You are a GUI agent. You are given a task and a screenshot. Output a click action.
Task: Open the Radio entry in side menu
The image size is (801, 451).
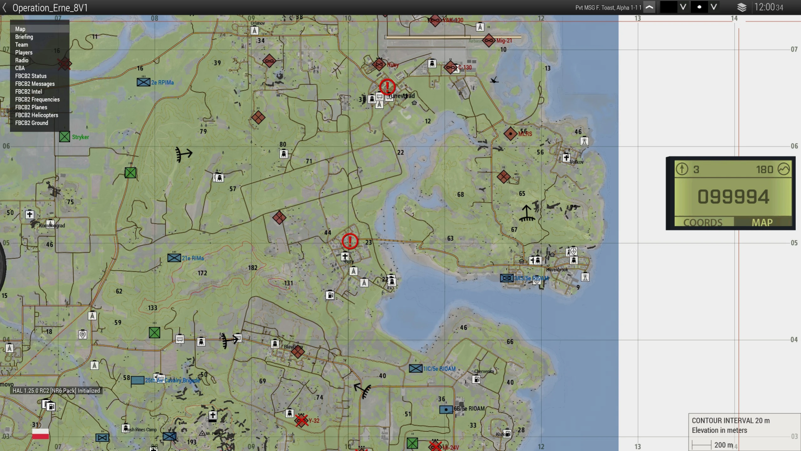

········

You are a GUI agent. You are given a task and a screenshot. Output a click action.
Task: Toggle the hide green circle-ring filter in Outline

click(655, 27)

········

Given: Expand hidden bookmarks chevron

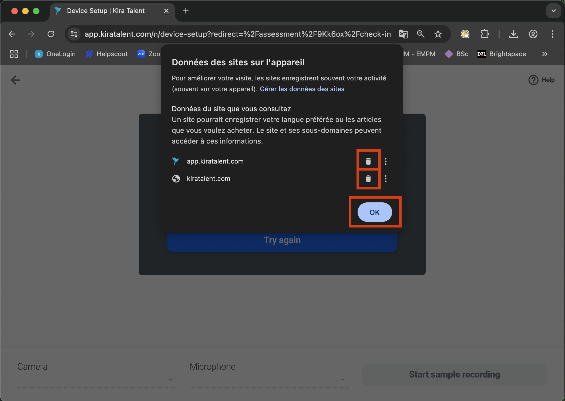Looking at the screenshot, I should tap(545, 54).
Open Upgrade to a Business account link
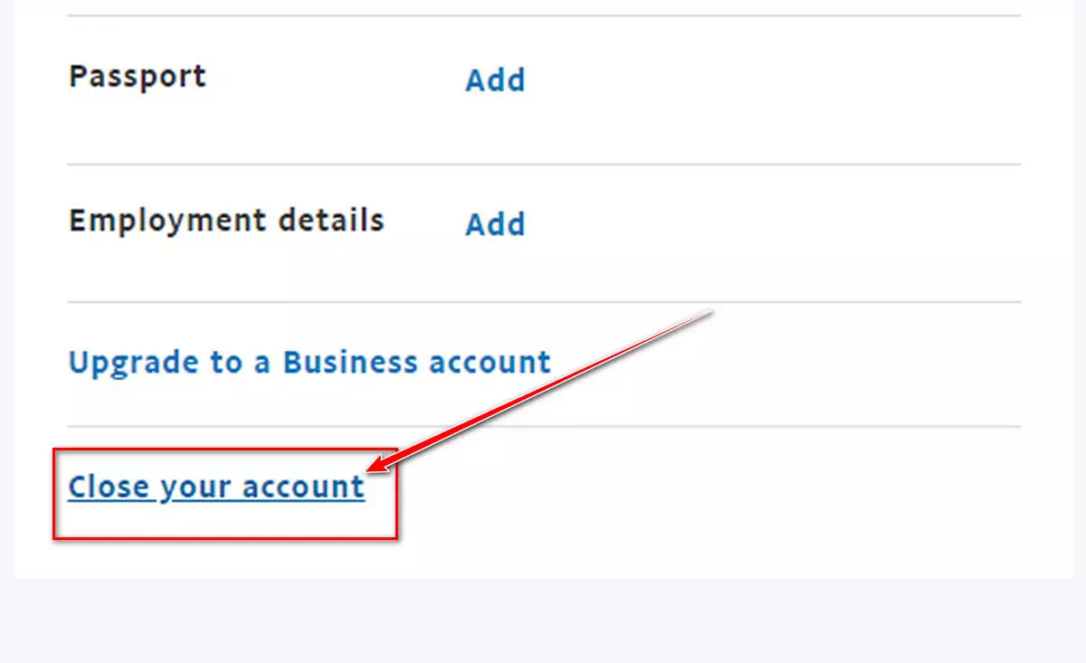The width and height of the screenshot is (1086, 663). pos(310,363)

········

» **Given task**
Identify every line of the material above that contains the word "Open", and copy each such line in full.

» **Solution to the problem**
Task: Open the Radio entry in side menu
Open Upgrade to a Business account link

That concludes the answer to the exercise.